Her experience as a Collaborative Scholar and N.C. Leadership Scholar also prepared her for a new role following graduation in 2011–as a foster care social worker with the Orange County Department of Social Services. However, what Francis didn’t anticipate was that her desire to answer those long-nagging questions would eventually force her to reconsider her career. During her tenure with the Collaborative, Francis’ mentors, including Clinical Associate Professor Wanda Reives, had “sown the seeds” of research and encouraged her to pursue a Ph.D.

Although she could help families in a direct capacity, Francis said she eventually realized that she wanted to create change on a much larger scale.

“I wanted to make it easier for my colleagues to provide effective services to the clients we are dedicated to,” she said. “But to create this type of change, I realized I needed additional research skills to make that aspiration possible.”

She was accepted into the School’s doctoral program this academic year and enrolled as a part-time student, which allows her to continue working for the School and to take classes at the same time. Her experiences with foster families now drive much of her research interest. Francis is particularly interested in seeking ways to enhance foster parent training and improving system accountability overall.

“Supportive services for substitute parents are lacking,” she said. “Children benefit when foster parents have ample support and training. So that’s kind of where I want to make my mark—looking at how we can improve the curriculum and how we can ensure that while children are in substitute care that the system isn’t contributing in any negative way to the people being served.”

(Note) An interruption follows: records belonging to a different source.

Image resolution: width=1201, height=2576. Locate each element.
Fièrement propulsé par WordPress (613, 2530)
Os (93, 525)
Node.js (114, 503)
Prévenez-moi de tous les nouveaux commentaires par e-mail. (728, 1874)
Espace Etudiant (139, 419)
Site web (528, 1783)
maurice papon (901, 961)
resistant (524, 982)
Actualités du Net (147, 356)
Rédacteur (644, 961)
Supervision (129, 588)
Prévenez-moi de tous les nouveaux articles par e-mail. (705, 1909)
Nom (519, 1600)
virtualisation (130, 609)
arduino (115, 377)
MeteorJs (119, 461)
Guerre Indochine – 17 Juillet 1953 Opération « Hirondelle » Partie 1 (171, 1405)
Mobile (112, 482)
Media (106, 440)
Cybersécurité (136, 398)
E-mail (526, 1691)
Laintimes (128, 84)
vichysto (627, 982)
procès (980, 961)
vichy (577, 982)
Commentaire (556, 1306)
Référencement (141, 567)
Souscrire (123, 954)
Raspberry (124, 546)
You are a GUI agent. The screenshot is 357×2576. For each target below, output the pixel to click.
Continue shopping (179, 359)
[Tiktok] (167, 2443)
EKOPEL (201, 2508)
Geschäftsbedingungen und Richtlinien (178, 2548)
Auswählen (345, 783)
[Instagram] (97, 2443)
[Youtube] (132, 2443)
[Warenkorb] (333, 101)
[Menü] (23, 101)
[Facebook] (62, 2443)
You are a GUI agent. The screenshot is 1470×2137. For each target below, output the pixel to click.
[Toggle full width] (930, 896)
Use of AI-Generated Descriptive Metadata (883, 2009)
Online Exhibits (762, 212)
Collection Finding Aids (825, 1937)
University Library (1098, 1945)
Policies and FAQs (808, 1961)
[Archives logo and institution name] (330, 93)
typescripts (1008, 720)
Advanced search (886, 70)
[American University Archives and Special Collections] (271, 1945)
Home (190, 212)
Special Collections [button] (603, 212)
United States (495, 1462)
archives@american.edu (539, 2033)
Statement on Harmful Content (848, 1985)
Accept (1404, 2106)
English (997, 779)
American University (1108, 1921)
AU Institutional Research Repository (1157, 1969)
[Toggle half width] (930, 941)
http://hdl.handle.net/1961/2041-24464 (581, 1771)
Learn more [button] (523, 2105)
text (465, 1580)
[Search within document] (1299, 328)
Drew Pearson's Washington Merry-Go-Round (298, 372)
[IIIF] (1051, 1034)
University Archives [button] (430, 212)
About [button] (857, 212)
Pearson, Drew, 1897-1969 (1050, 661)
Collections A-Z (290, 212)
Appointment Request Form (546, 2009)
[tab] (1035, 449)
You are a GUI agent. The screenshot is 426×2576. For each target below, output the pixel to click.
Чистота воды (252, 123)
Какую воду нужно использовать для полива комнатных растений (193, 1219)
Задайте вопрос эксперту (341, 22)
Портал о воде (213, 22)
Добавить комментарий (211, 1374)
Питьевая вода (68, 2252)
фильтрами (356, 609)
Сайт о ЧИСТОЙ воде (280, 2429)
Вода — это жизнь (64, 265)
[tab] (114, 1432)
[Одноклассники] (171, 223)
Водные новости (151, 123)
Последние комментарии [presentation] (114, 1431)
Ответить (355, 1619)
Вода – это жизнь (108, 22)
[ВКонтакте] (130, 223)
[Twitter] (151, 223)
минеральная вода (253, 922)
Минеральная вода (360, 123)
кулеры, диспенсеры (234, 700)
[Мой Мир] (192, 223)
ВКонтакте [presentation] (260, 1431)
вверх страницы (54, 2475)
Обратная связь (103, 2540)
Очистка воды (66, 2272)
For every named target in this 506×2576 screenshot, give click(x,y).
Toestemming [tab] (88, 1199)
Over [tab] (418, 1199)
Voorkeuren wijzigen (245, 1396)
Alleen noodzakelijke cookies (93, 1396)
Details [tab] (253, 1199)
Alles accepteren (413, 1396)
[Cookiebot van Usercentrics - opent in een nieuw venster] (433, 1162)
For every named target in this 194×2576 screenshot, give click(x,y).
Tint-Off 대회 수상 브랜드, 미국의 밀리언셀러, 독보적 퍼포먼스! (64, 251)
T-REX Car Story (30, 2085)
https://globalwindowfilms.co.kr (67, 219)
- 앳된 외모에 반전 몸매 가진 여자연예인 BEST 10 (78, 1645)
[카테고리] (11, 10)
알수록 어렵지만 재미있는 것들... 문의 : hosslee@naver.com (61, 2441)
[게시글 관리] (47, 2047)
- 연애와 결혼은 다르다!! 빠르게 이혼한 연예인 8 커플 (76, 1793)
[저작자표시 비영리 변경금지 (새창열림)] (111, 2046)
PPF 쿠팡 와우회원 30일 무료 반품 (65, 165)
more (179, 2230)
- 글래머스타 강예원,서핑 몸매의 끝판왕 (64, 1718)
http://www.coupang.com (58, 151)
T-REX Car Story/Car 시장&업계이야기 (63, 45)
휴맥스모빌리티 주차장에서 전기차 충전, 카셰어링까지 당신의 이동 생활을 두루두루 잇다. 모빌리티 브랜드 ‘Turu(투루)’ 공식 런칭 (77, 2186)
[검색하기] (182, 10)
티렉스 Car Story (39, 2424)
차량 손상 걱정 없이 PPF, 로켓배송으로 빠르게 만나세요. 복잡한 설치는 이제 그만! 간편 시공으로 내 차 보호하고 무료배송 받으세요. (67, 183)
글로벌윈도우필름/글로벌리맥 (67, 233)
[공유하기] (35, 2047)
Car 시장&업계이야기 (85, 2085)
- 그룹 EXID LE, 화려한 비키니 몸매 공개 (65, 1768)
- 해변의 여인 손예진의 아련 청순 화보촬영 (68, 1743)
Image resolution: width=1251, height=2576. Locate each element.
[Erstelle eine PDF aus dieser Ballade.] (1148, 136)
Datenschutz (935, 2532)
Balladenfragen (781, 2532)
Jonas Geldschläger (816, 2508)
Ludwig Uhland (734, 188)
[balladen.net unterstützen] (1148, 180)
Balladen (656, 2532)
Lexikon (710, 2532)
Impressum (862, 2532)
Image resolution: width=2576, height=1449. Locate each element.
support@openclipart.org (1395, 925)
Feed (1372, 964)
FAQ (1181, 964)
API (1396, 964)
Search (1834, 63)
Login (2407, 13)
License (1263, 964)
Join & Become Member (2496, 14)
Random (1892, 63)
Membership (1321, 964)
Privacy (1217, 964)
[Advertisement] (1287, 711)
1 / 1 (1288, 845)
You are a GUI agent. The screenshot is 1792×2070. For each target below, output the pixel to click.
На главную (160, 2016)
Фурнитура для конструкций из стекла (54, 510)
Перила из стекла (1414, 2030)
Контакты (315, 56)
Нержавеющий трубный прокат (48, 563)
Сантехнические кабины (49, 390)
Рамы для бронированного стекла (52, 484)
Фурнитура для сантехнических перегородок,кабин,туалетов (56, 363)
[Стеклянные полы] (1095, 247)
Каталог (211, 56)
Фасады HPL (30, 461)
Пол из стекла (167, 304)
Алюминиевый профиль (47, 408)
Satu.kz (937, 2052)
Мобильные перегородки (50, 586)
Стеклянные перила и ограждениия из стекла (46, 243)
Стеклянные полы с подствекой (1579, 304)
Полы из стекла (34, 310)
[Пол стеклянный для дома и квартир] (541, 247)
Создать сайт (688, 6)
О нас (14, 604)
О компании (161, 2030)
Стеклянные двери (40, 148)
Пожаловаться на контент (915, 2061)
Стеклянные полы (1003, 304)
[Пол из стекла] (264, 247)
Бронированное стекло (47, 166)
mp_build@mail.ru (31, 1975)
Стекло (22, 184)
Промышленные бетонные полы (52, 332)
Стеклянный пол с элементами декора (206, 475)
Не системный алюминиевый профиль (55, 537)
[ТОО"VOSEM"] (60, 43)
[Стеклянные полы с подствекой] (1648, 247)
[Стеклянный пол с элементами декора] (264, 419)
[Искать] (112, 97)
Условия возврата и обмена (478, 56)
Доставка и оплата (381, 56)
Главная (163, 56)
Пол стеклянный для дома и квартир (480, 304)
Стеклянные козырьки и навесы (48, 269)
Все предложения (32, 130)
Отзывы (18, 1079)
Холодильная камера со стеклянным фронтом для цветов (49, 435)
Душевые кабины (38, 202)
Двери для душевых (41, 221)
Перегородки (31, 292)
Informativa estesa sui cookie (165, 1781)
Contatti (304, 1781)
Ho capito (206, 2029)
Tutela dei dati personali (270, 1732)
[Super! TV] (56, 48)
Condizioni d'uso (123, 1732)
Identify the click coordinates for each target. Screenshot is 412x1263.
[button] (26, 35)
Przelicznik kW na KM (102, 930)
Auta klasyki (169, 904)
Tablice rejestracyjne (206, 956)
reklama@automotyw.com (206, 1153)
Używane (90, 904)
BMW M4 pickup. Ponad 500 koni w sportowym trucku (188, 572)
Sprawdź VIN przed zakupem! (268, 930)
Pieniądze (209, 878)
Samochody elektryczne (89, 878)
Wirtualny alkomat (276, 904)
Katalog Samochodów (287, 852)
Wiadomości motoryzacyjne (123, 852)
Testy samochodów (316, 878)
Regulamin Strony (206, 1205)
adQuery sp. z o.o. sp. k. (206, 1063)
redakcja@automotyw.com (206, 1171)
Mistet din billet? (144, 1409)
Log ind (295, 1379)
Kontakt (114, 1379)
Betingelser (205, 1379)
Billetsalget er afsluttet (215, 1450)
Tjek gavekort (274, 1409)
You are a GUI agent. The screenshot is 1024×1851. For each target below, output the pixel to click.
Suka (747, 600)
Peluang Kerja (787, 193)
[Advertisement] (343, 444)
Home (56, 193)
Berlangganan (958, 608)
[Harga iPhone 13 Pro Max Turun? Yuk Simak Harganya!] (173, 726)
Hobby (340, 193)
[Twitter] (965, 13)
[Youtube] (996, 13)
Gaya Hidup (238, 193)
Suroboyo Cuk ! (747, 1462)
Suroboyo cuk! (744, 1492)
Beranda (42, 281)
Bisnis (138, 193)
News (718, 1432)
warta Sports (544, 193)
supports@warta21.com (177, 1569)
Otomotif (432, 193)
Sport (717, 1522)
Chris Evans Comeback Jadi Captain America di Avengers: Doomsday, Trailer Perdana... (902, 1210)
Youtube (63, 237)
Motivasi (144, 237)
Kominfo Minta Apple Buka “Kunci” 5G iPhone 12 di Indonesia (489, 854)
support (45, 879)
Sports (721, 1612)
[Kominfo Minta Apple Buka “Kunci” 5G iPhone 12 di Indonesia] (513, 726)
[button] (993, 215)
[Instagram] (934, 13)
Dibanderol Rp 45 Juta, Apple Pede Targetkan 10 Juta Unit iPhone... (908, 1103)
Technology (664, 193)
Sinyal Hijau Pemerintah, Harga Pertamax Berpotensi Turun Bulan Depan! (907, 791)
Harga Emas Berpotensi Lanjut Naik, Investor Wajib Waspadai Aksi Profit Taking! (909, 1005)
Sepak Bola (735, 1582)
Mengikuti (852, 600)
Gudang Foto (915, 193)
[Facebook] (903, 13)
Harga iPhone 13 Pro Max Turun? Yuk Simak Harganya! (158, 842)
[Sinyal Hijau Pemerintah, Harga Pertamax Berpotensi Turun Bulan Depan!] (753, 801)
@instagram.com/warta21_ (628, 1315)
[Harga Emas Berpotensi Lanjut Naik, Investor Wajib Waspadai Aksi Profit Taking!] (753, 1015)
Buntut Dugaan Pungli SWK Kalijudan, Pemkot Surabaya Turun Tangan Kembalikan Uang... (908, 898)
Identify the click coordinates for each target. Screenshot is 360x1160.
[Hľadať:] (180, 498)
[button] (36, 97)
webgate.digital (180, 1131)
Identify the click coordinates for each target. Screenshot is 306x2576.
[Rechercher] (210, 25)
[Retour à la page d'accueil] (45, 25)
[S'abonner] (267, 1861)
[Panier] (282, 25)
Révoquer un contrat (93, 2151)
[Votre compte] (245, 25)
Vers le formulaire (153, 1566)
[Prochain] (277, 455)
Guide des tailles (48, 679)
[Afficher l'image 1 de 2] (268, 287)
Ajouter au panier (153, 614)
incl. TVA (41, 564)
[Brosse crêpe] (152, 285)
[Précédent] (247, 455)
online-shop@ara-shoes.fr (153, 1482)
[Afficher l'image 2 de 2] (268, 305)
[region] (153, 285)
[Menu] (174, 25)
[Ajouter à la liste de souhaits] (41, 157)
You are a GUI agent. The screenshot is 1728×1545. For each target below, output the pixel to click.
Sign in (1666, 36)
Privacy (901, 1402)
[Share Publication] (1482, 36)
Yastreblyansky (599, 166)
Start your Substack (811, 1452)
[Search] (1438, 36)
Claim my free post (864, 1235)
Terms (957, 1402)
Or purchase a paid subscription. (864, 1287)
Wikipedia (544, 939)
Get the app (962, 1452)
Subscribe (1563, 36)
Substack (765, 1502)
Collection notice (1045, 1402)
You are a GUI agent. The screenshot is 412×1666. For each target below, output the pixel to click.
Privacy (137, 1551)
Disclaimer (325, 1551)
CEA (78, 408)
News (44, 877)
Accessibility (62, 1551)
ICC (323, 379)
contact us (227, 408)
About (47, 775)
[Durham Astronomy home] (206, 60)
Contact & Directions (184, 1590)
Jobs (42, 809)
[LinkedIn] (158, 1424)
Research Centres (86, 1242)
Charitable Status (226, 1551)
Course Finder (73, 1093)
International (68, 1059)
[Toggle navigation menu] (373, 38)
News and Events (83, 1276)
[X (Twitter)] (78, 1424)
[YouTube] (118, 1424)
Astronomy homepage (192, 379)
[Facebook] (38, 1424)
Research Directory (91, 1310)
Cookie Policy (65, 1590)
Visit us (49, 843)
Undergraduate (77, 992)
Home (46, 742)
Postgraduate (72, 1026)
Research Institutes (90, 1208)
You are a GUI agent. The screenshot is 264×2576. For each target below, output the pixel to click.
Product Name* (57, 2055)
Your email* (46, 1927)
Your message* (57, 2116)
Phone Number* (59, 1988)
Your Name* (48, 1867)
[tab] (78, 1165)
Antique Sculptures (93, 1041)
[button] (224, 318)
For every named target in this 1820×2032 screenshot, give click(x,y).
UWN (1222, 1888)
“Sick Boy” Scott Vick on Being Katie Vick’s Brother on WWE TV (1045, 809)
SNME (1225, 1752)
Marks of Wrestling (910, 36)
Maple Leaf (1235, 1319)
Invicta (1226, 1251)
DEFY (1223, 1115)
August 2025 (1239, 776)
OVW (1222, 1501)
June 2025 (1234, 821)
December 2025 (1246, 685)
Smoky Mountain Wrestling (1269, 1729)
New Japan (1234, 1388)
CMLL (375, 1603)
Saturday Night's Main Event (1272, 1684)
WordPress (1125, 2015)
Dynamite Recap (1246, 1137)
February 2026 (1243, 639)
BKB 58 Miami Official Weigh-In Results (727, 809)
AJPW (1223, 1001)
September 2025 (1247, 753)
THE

Francis, who is a member of the Haliwa-Saponi Tribe, is equally interested in exploring how status as members of state recognized or federally recognized tribes impact an individual’s identity, as well as how having a dual-minority status affects identity.

“So for people who identify as Native and then as a member of another marginalized group, I want to know how that impacts them,” she said. “I’m really interested in understanding what that means for youth growing up or for those in transition into higher education. I’m interested in knowing more about what resources we should have available to ensure that students have access to all that they need while they are in school.”
Although her professional focus has changed slightly over the years, Francis has never wavered on her determination to fight for those whose voices often go unheard.

“One thing won’t change,” she said. “I am a social worker. There’s no gray with that. I am a social worker 24-7.”